Aber der Wind beginnt sich zu drehen. Die hektischen Debatten in der Werbebranche darüber, mit welchen Mitteln den Konsumenten heutzutage noch beizukommen sei, sind ein deutliches Indiz für den beginnenden Wandel. Jetzt schon ist klar, dass immer mehr Aufwand betrieben werden muss, um auch nur annähernd noch die gewohnten Effekte zu erzielen. Mündige Verbraucher finden Marken, die anders agieren – und anders sind. Marken, die nachprüfbare Versprechen abgeben und auch halten. Marken im Nahbereich ihres Lebens, Marken, die auch beobachtet werden können.

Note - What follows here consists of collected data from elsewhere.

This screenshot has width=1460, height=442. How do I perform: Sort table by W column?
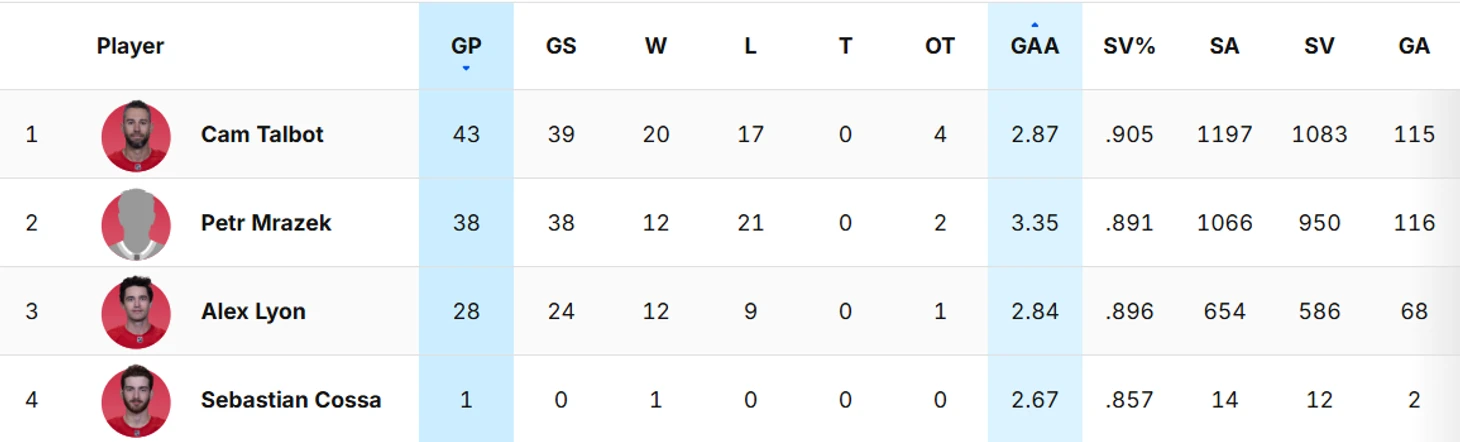[656, 46]
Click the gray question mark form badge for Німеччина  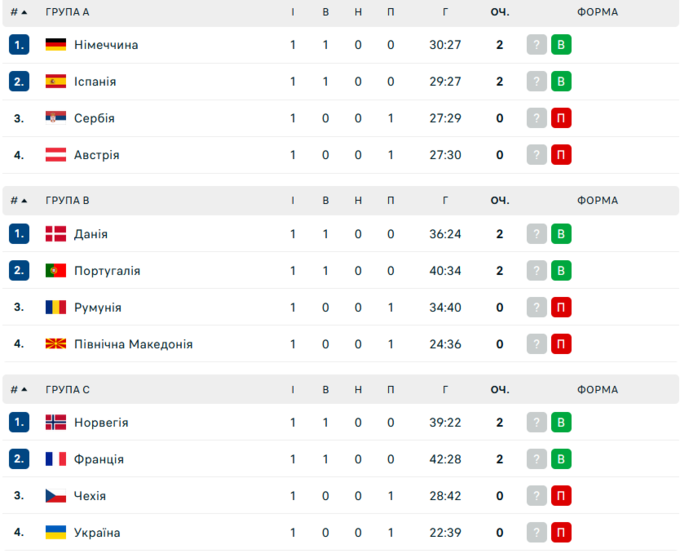(x=537, y=45)
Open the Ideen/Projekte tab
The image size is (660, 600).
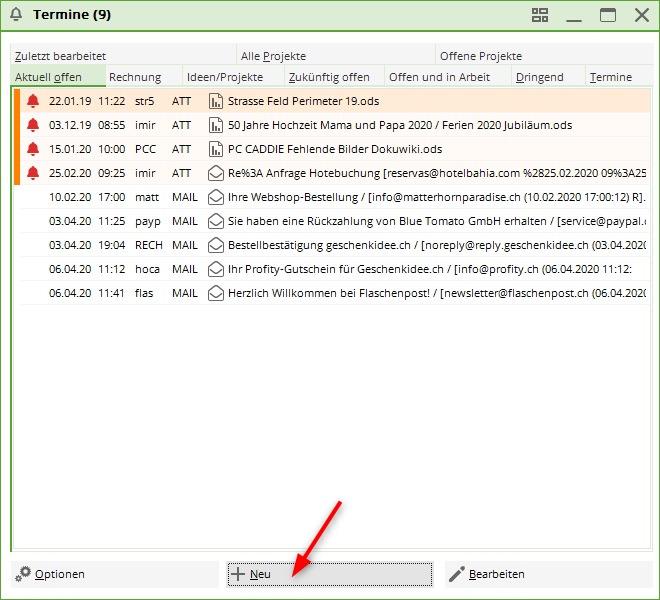(x=225, y=77)
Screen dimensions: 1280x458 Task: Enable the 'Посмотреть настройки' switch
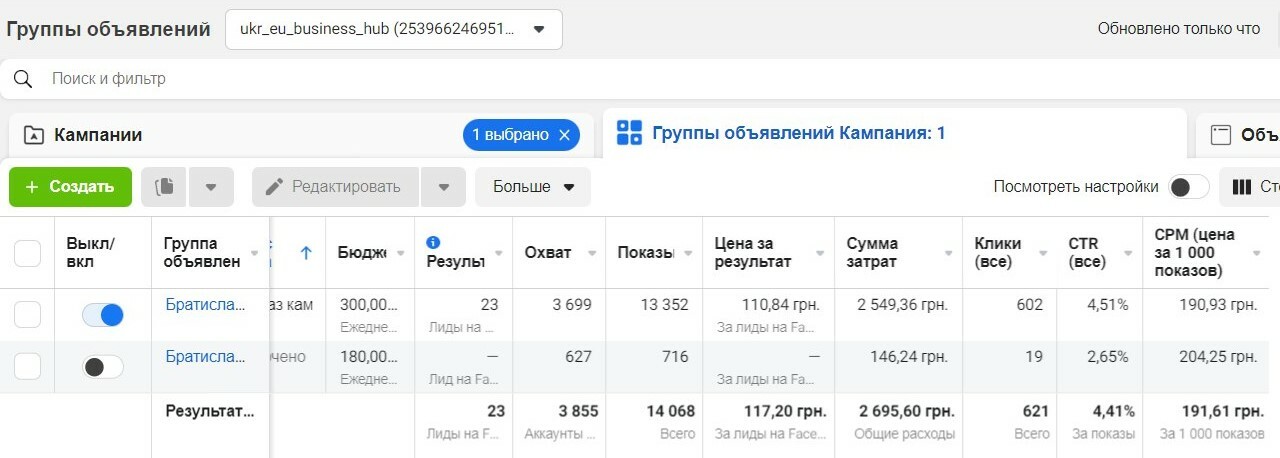(x=1188, y=187)
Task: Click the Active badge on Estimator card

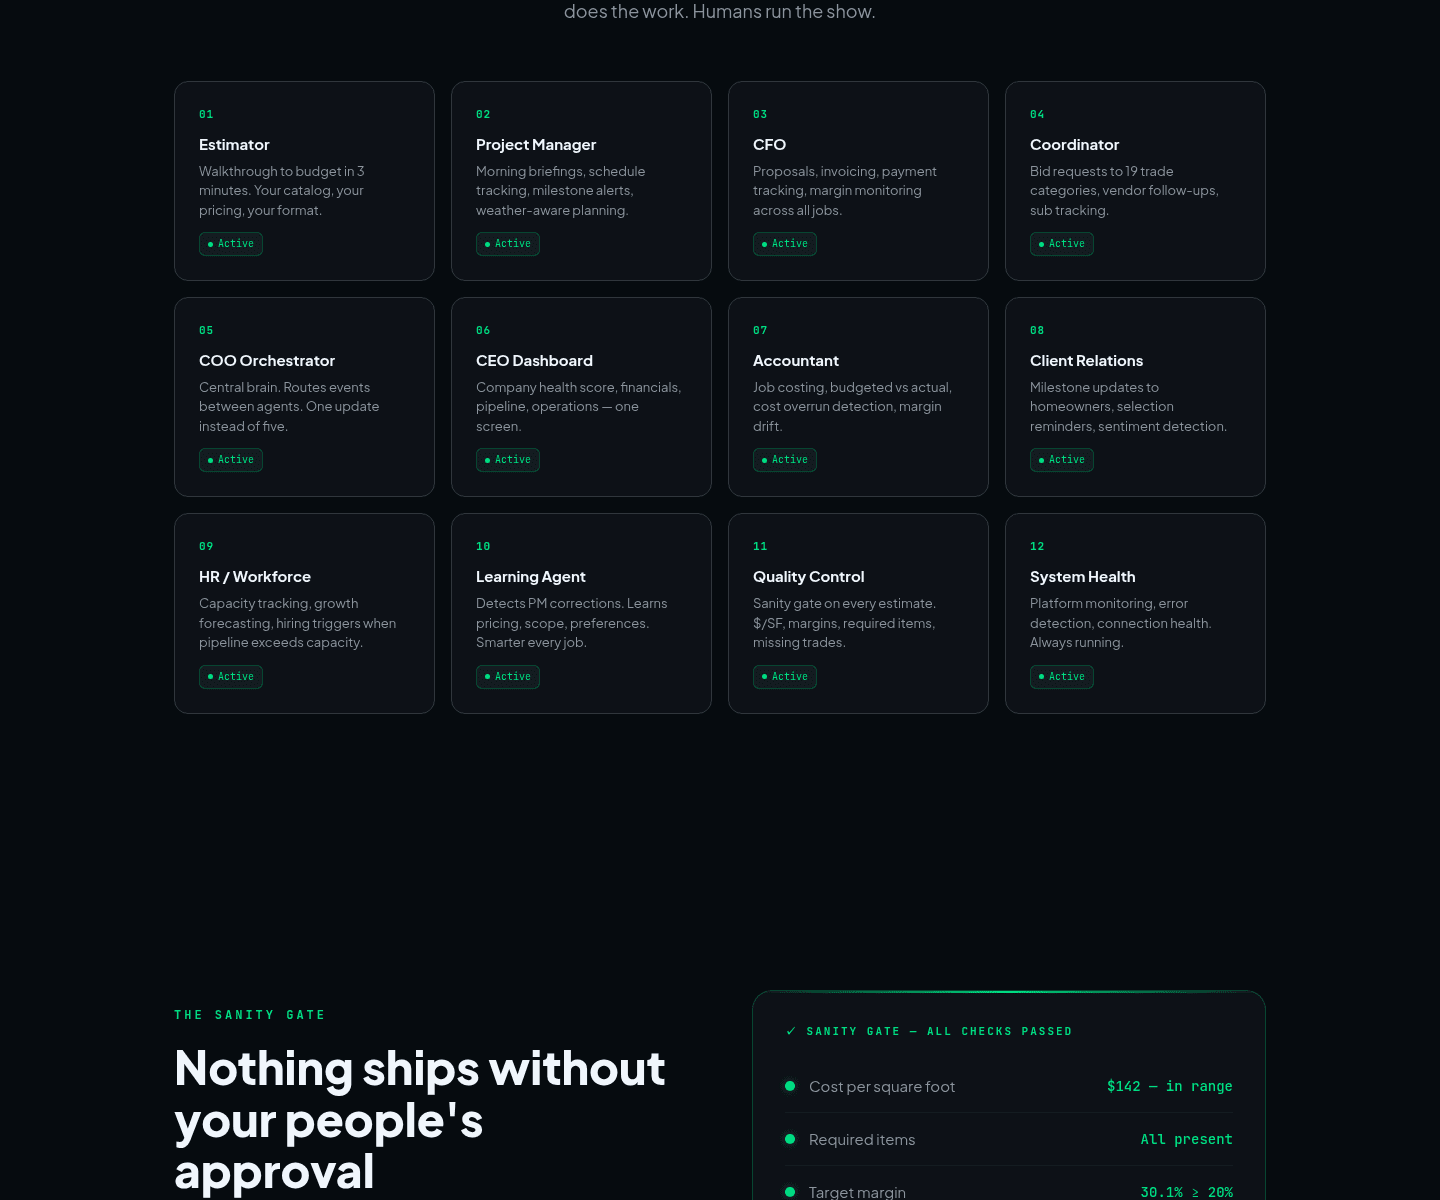Action: (231, 244)
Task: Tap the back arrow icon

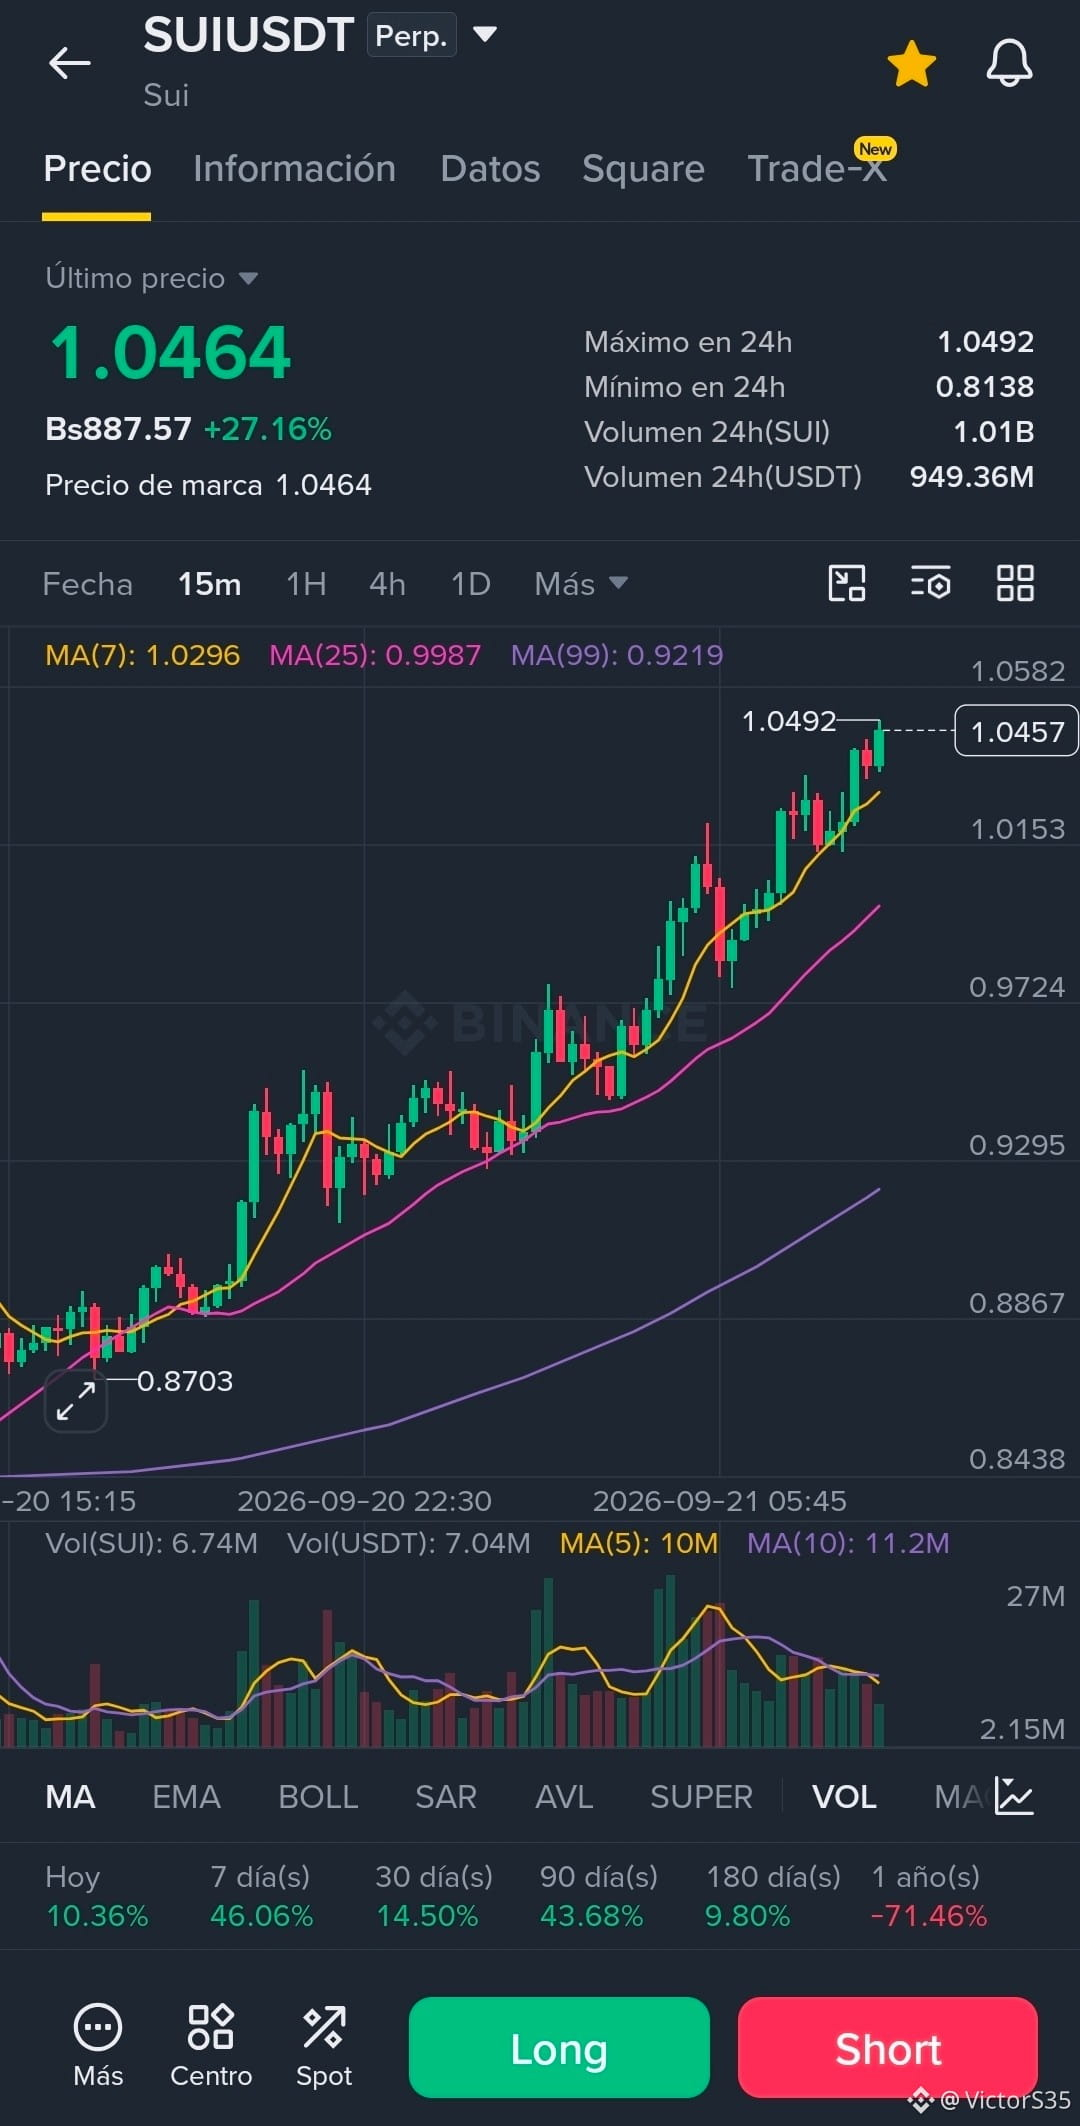Action: [x=69, y=63]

Die Abwendung von Werbung bedeutet also keinesfalls automatisch eine Abwendung von Marken. Sie sind in unserer Kultur nicht nur hilfreiche Zeichen in der Alltagskommunikation, sie sind auch unverzichtbar für unsere Orientierung auf den Märkten. Marken sind schlicht praktisch. Denn sie helfen den Konsumenten, die ansonsten kaum zu bewältigende Komplexität der Angebotswelt zu beherrschen.
Dass Markenentwicklung und Markenführung die Mittel sind, um am Markt zu reüssieren und Produkte erfolgreich zu machen, wird in der Wirtschaft als selbstverständlich angesehen. Bisher werden aber meist die enormen Potenziale der Innenwirkung von Marken unterschätzt: Nach meiner Überzeugung ist gerade ein starkes, klares Markenbewusstsein ein vielseitiges Instrument für Unternehmer und Manager, um ihre Organisation zu führen, ihre Identität aufzubauen und nachhaltige Entscheidungen zu treffen.
1 Pierre Bourdieu: Die feinen Unterschiede. Frankfurt am Main 1987.